'Age de forma sistemática': a estratégia de Donald Trump para Groenlândia

Dmitry Evstafiev, professor do Instituto de Mídia da Universidade Superior de Economia e doutor em Ciência Política, disse à RT que a estratégia de Trump faz parte de um plano maior, focado no poder econômico, energético e geopolítico dos EUA, chamado por ele de "novo globalismo".

Segundo o especialista, esse conceito está "muito mais ligado à economia do que à globalização clássica, mesmo na versão centrada nos Estados Unidos".
Evstafiev aponta três pilares desse modelo: uma nova interpretação da Doutrina Monroe, a transformação dos EUA em superpotência energética que dita as regras do mercado de petróleo e gás, e a consolidação de Washington como potência no Ártico. Ele avalia que o controle legal sobre a Groenlândia é peça-chave para o papel dos EUA na região.
O analista descreve Trump como um líder que "age de forma sistemática", escolhendo seus movimentos de acordo com as fraquezas de seus concorrentes. Ele lembra que o presidente vê a Europa vulnerável o suficiente para repensar o status da Groenlândia de maneira totalmente nova.

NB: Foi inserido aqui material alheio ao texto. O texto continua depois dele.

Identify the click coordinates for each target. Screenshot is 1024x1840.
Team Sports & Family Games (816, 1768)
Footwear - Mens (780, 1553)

Como exemplo, Evstafiev cita declarações de Trump sobre a defesa da ilha: "Sabem qual é a defesa deles? Dois trenós puxados por cães", disse o presidente na segunda-feira (12), referindo-se à suposta presença de destróieres e submarinos russos e chineses na região.
Ao falar da Groenlândia, Trump "coloca em evidência a incapacidade da OTAN de proteger a ilha de ameaças externas, mesmo que sejam inventadas", ressalta Evstafiev.

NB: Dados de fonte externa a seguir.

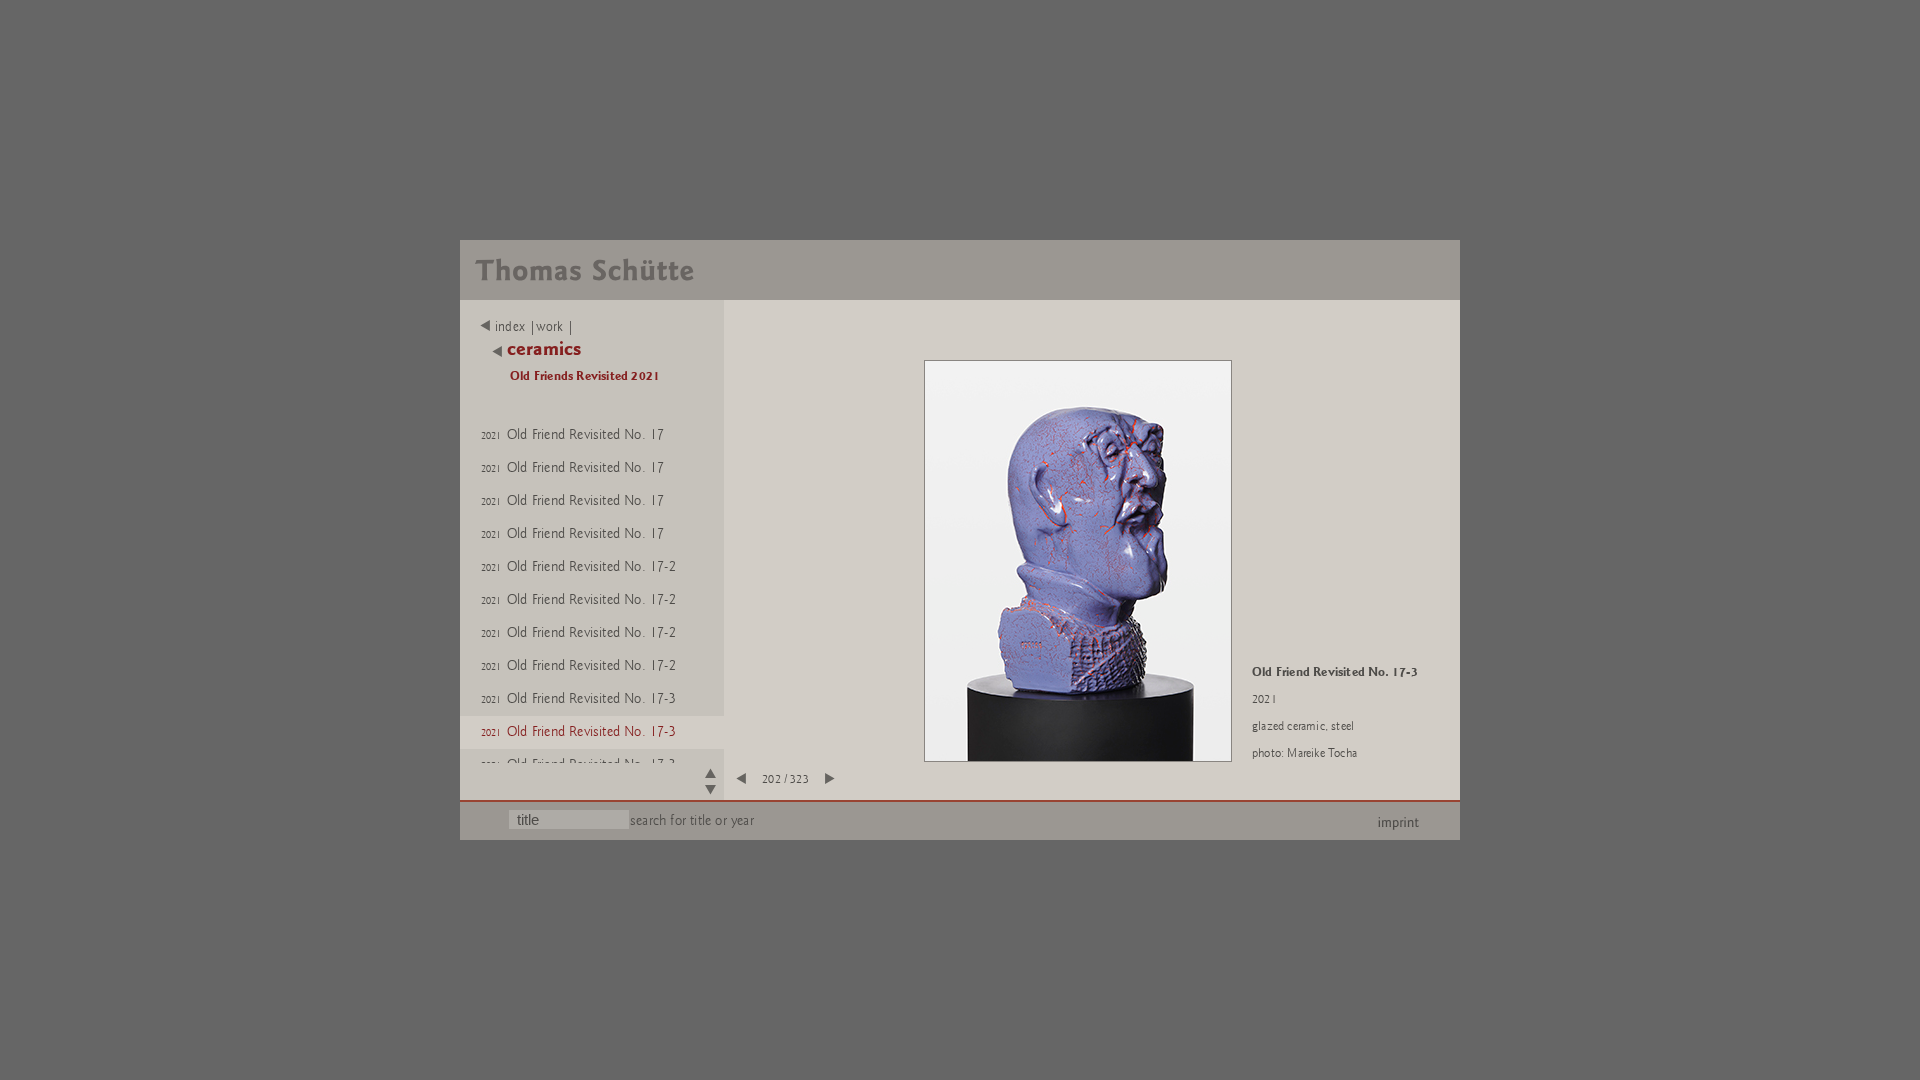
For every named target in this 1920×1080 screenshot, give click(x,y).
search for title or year (692, 820)
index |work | (535, 327)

O recado, segundo o especialista, é claro: o presidente quer "recuperar qualquer ativo mal defendido". Essa postura, para Evstafiev, também revela o fracasso dos líderes europeus em formar sequer uma pequena "coalizão disposta" a sustentar a segurança do continente.

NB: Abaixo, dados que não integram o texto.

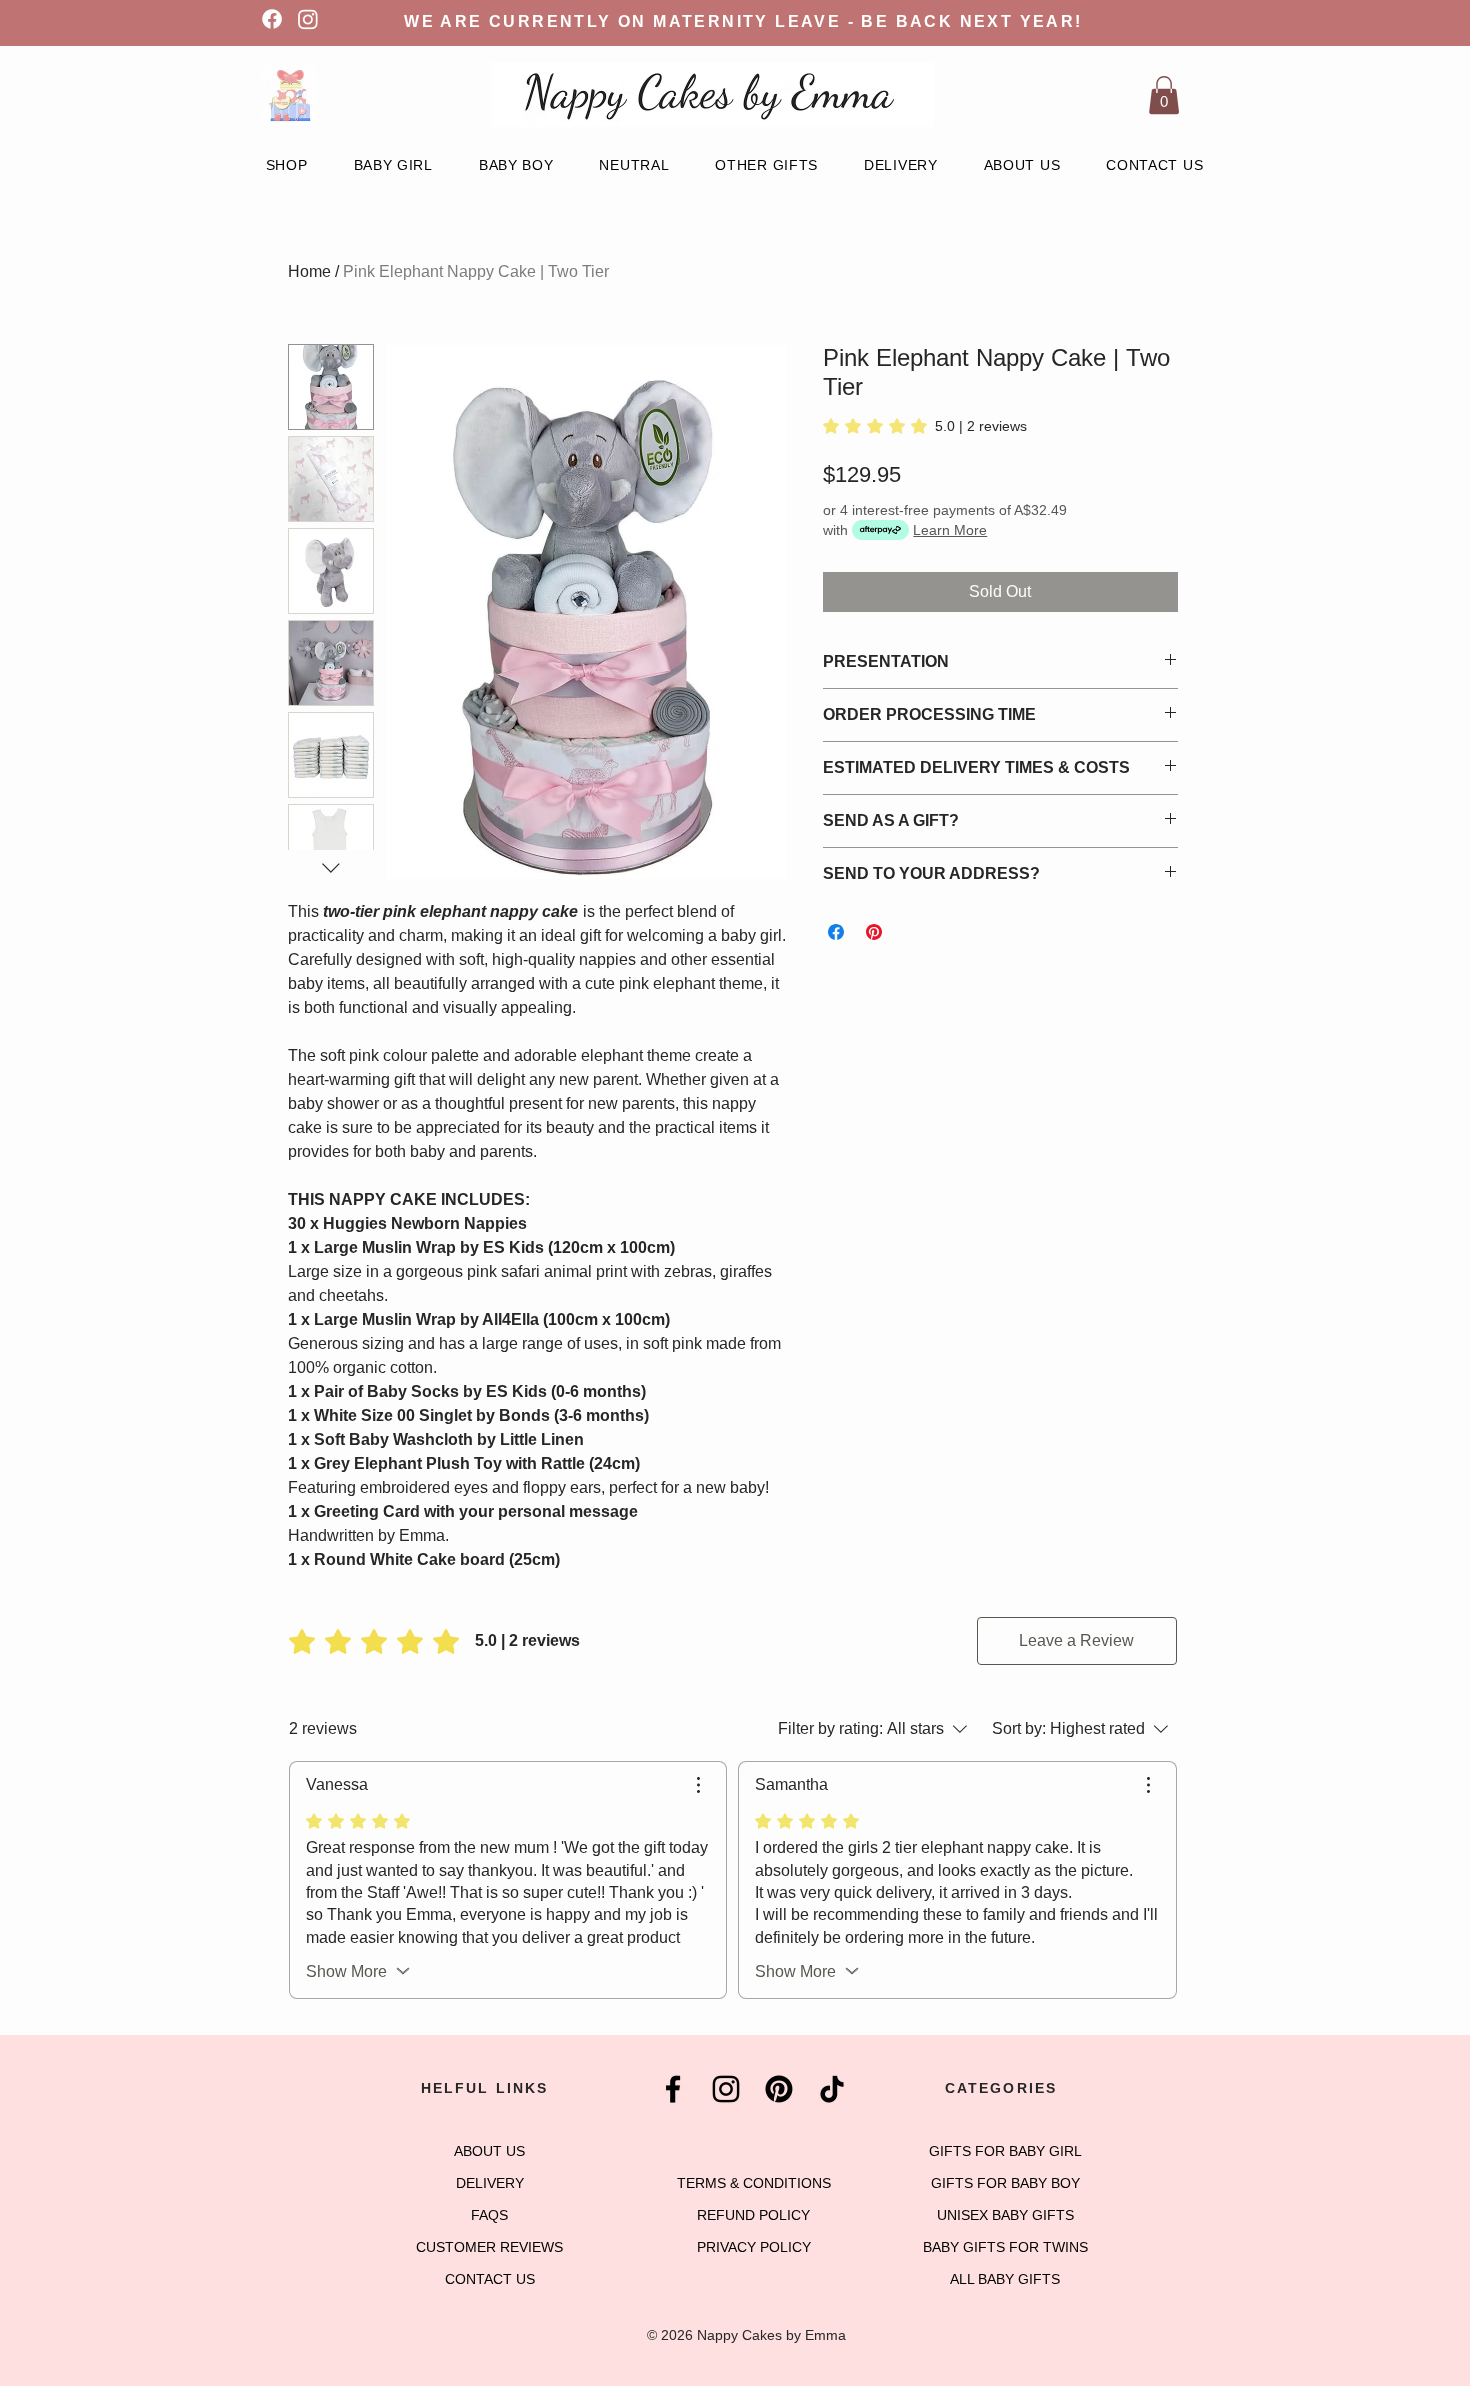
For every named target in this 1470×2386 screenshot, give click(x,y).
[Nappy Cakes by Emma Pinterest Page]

Tarifas e reação internacional
- Trump anunciou no sábado (17) a imposição de uma tarifa de 10% sobre todos os produtos enviados aos EUA a partir de Dinamarca, Noruega, Suécia, França, Alemanha, Reino Unido, Países Baixos e Finlândia, com início em 1º de fevereiro. Segundo ele, a tarifa subirá para 25% em 1º de junho de 2026. "Essa tarifa será aplicada e cobrada até que se alcance um acordo para a compra completa e total da Groenlândia", afirmou Trump.
- O anúncio veio após países europeus enviarem forças militares à Groenlândia nesta semana, em meio às tensões provocadas pelas ambições do presidente norte-americano sobre o território dinamarquês.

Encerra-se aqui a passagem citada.